## Exercise
Read through the records. Copy each line that has the word "size".

•••••

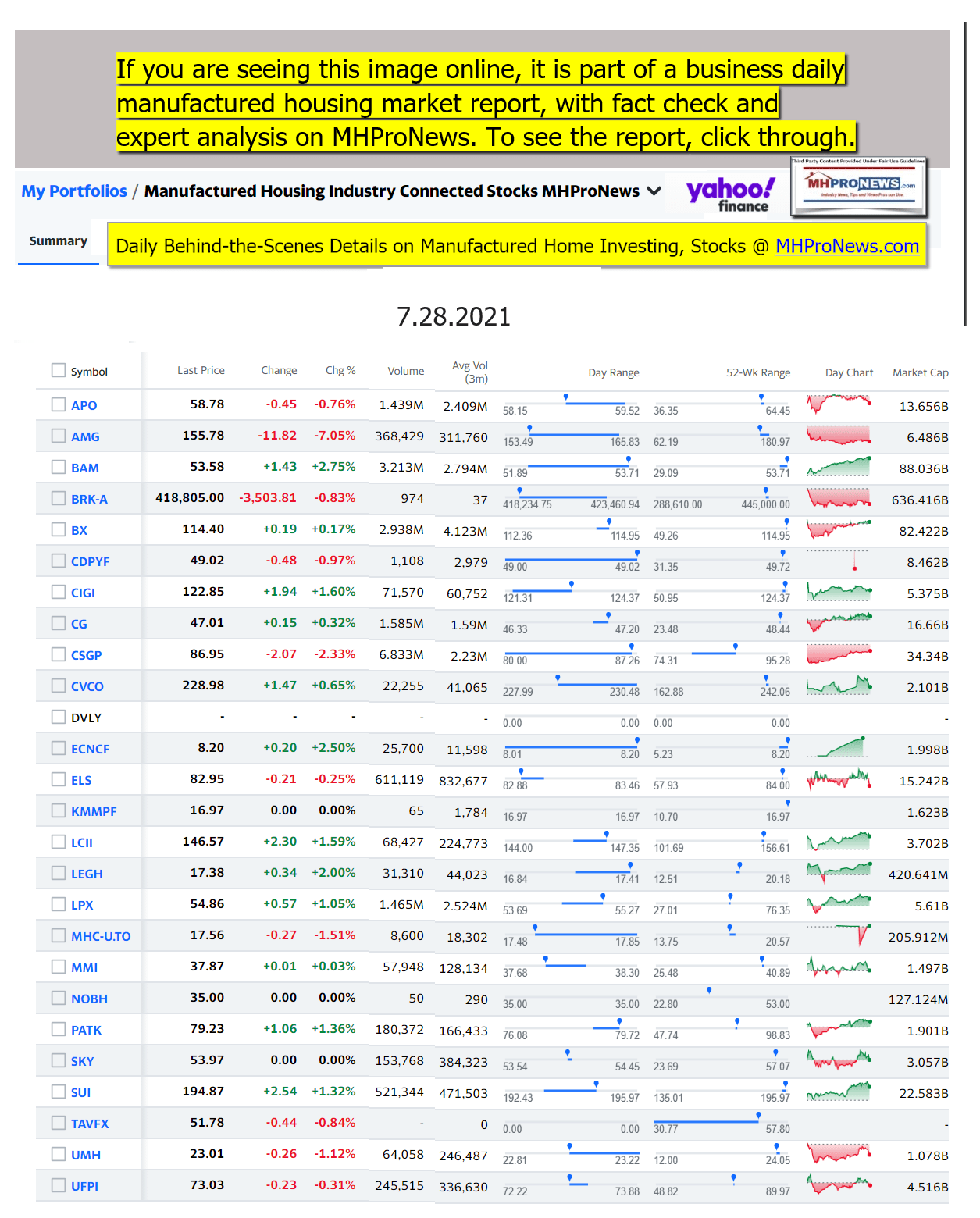Sort by Chg % column header
Image resolution: width=980 pixels, height=1218 pixels.
340,371
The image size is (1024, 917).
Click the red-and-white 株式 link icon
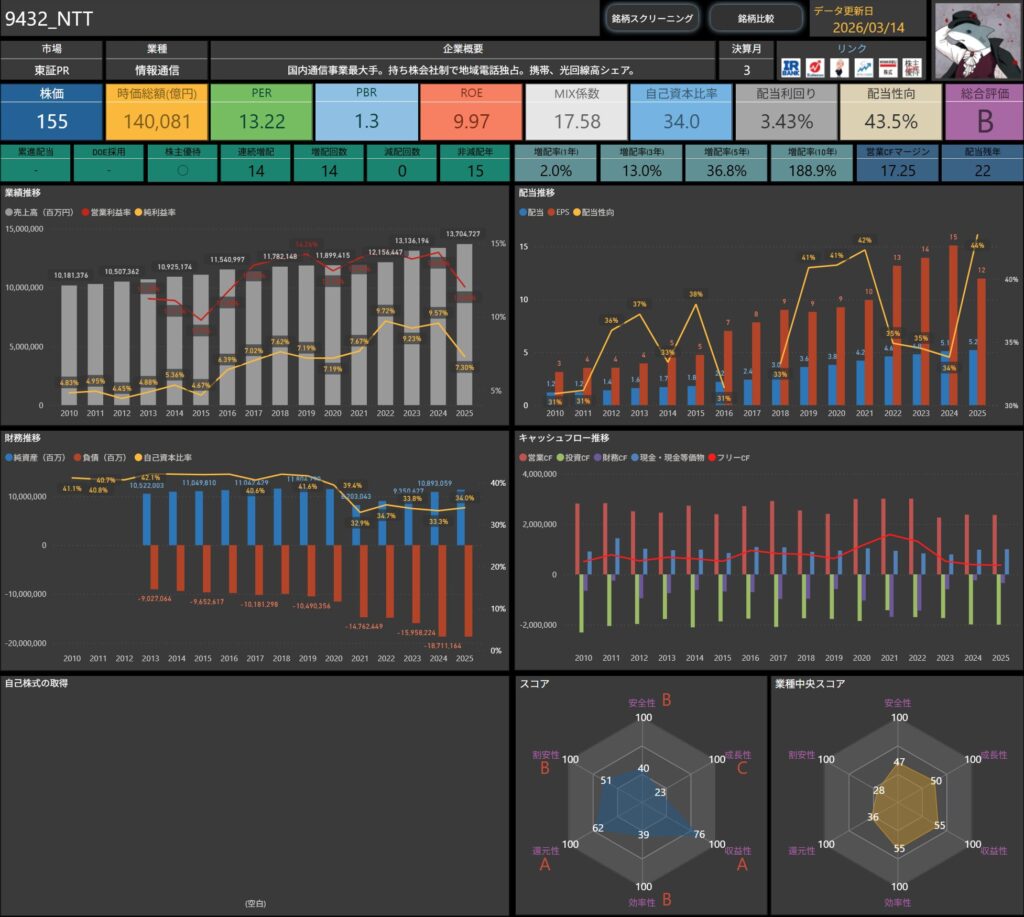(887, 67)
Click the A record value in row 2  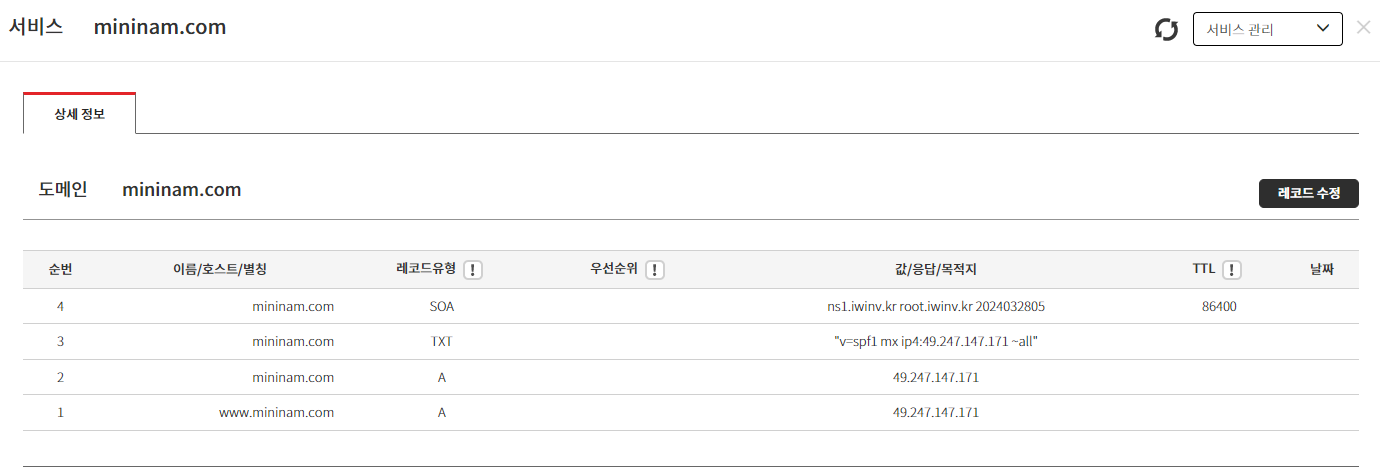(935, 377)
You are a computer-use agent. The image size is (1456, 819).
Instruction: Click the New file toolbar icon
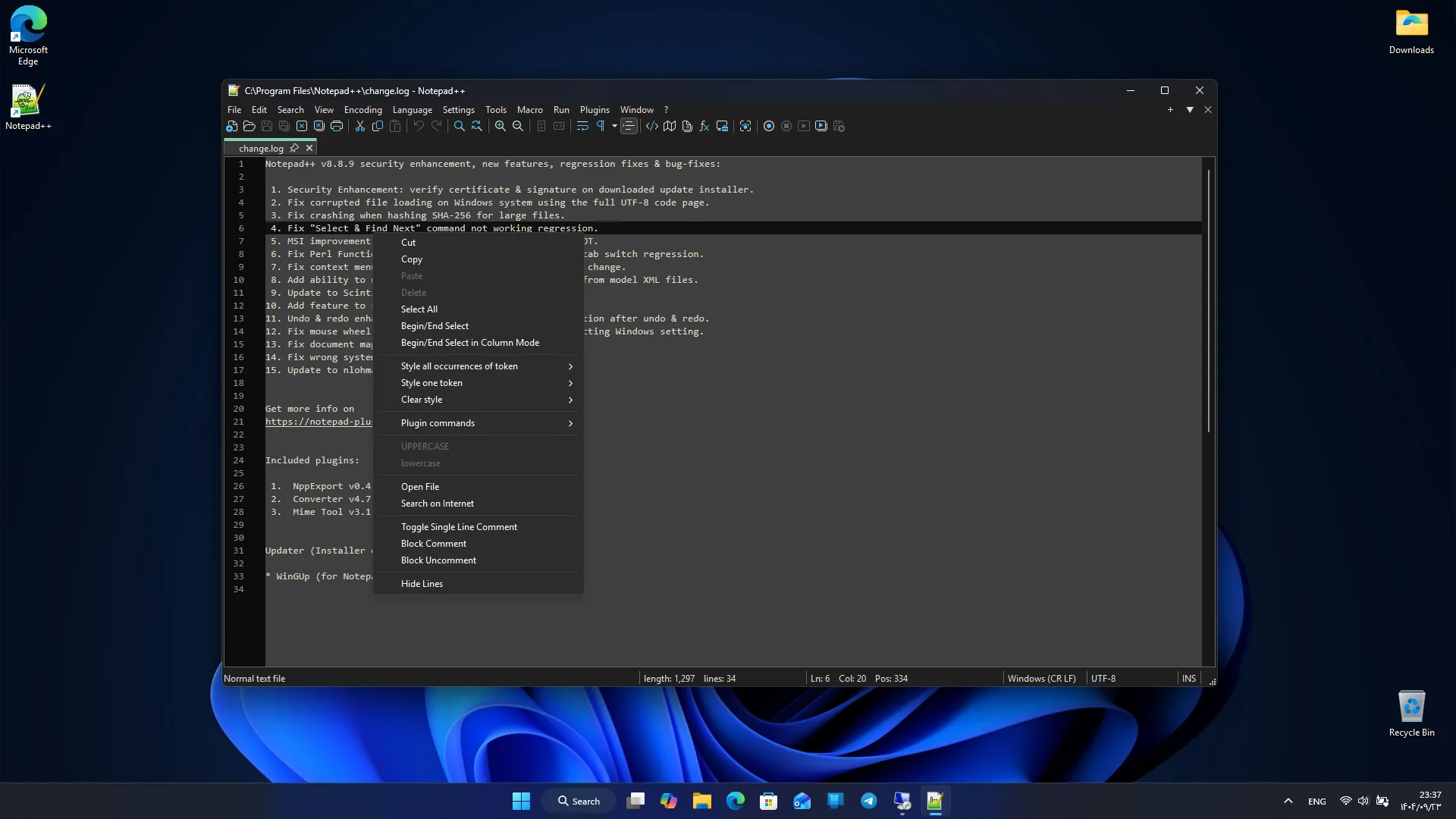(x=232, y=126)
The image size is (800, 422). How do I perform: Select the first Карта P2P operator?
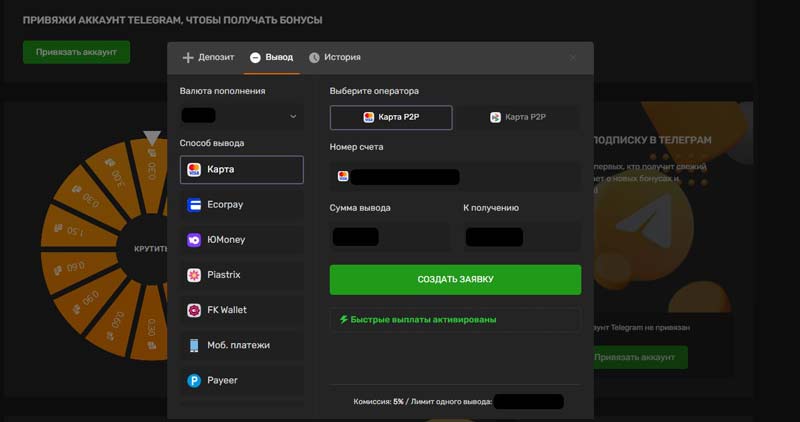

•••••

## Task response
The image size is (1024, 917).
You are a computer-use agent. The image size is (1456, 819).
The image size is (800, 422). How do I perform: Select the first Карта P2P operator?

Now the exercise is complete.